Task description: List each line of the items below that contains the string "pyautogui".

(Target pointing data)
- - - -

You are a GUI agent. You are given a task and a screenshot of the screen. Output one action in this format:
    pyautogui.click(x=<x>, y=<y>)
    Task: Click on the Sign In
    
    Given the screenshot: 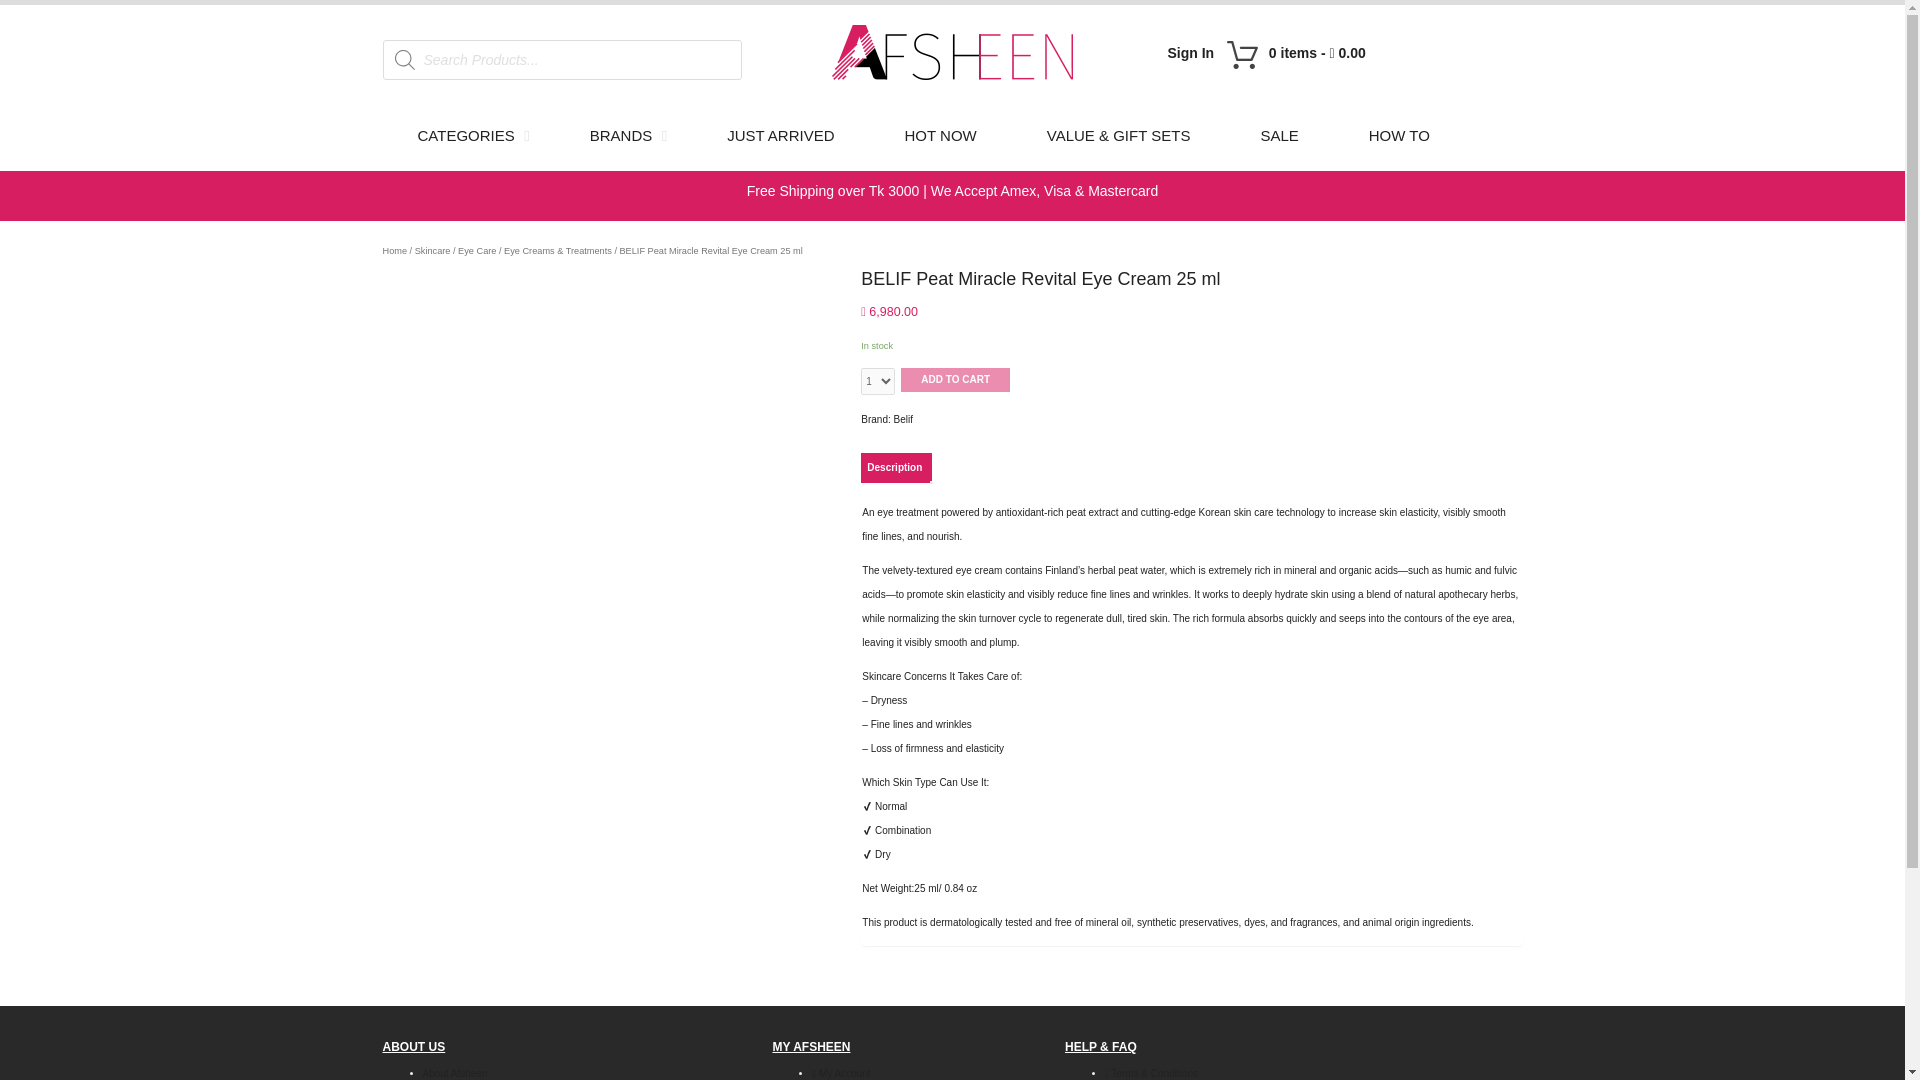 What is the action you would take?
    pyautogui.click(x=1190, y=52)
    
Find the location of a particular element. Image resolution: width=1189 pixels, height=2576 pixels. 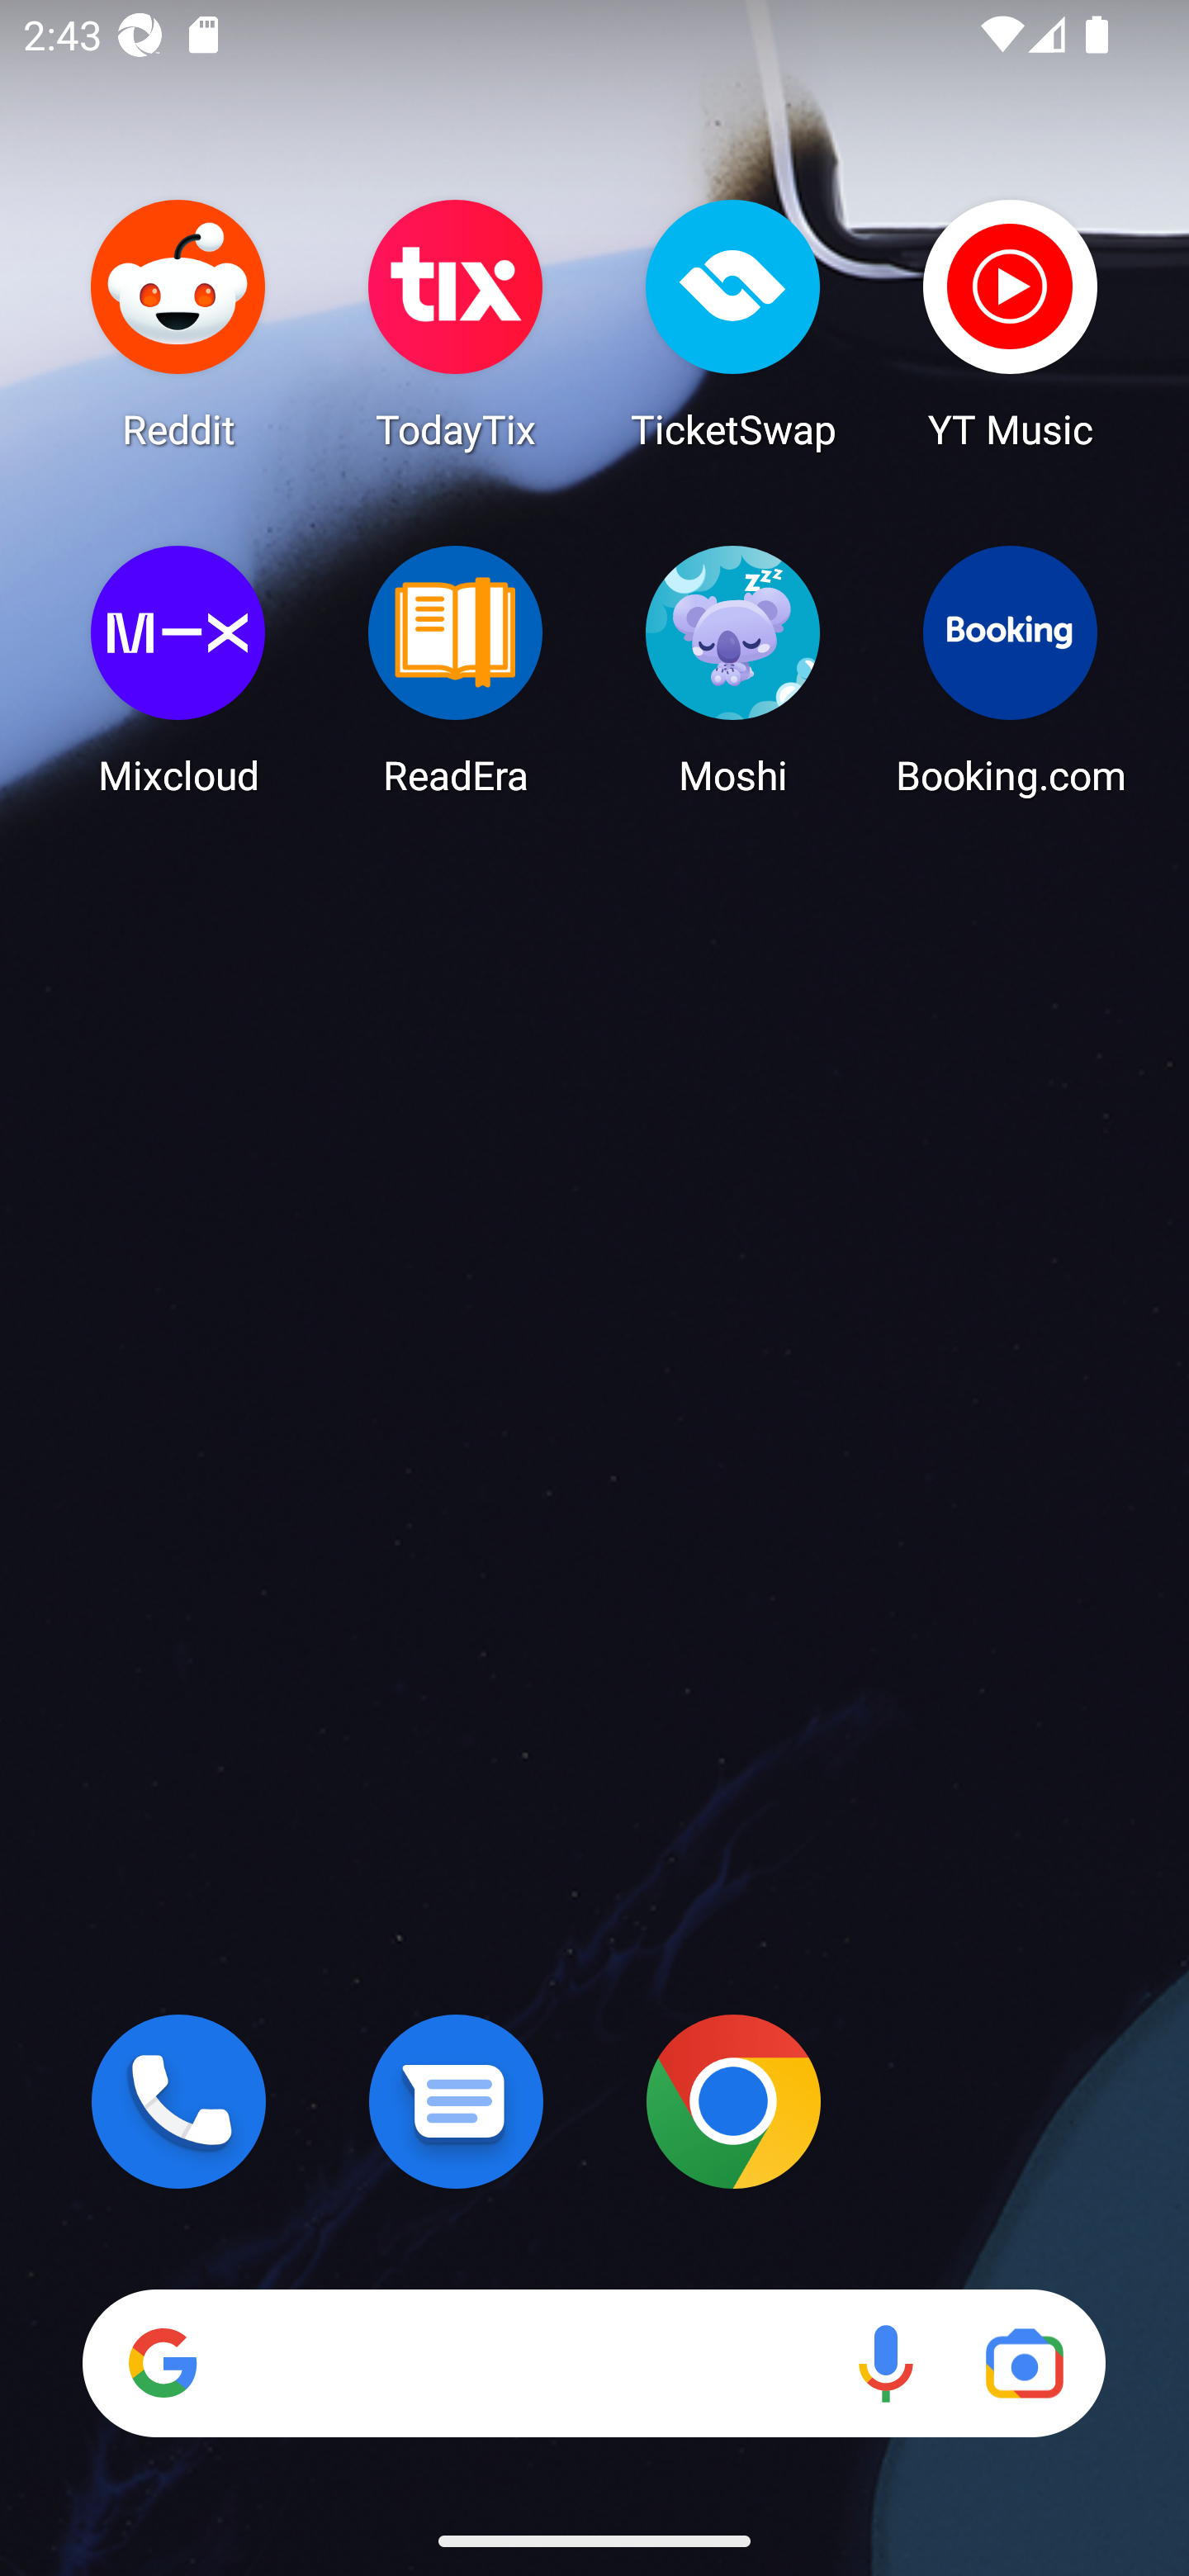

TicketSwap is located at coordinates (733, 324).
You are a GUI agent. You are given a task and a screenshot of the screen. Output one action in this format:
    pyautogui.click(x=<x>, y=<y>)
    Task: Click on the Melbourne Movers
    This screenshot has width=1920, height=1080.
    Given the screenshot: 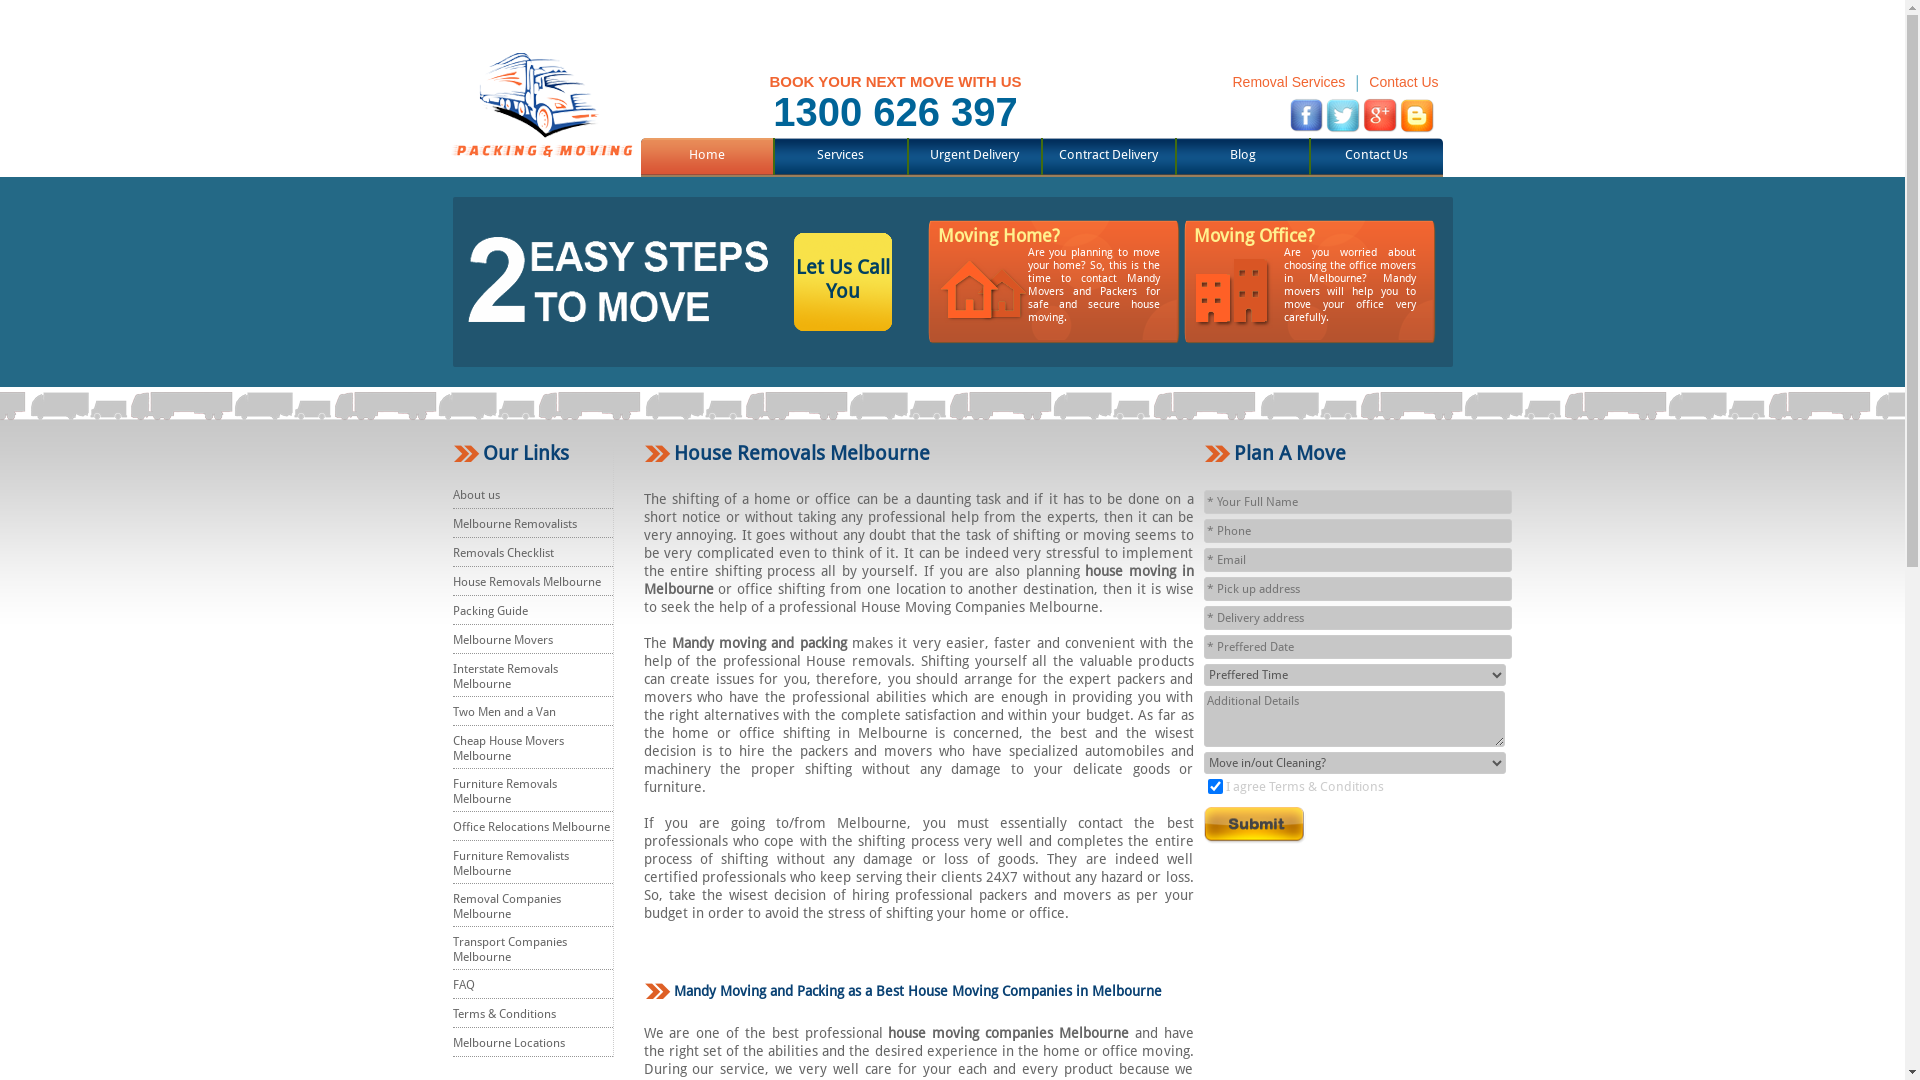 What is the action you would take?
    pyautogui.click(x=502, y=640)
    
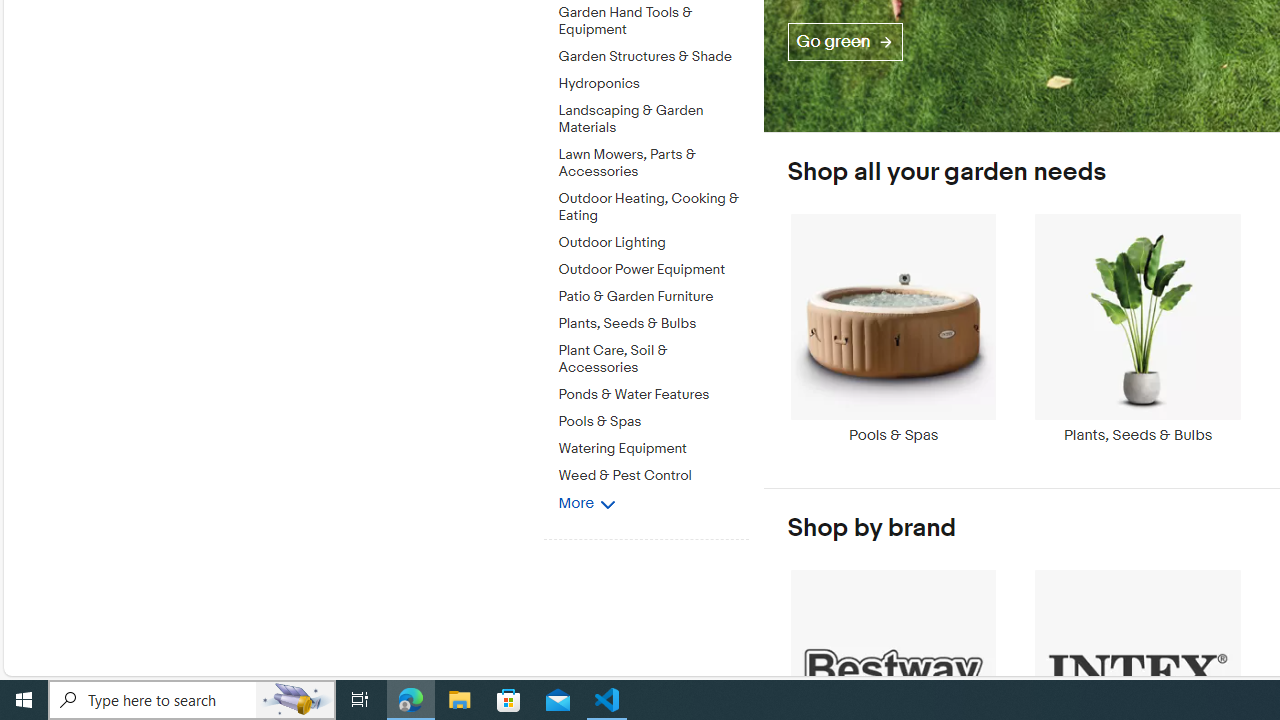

- - - -

Exercise answer:
    pyautogui.click(x=<x>, y=<y>)
    pyautogui.click(x=1190, y=52)
    pyautogui.click(x=<x>, y=<y>)
    pyautogui.click(x=502, y=640)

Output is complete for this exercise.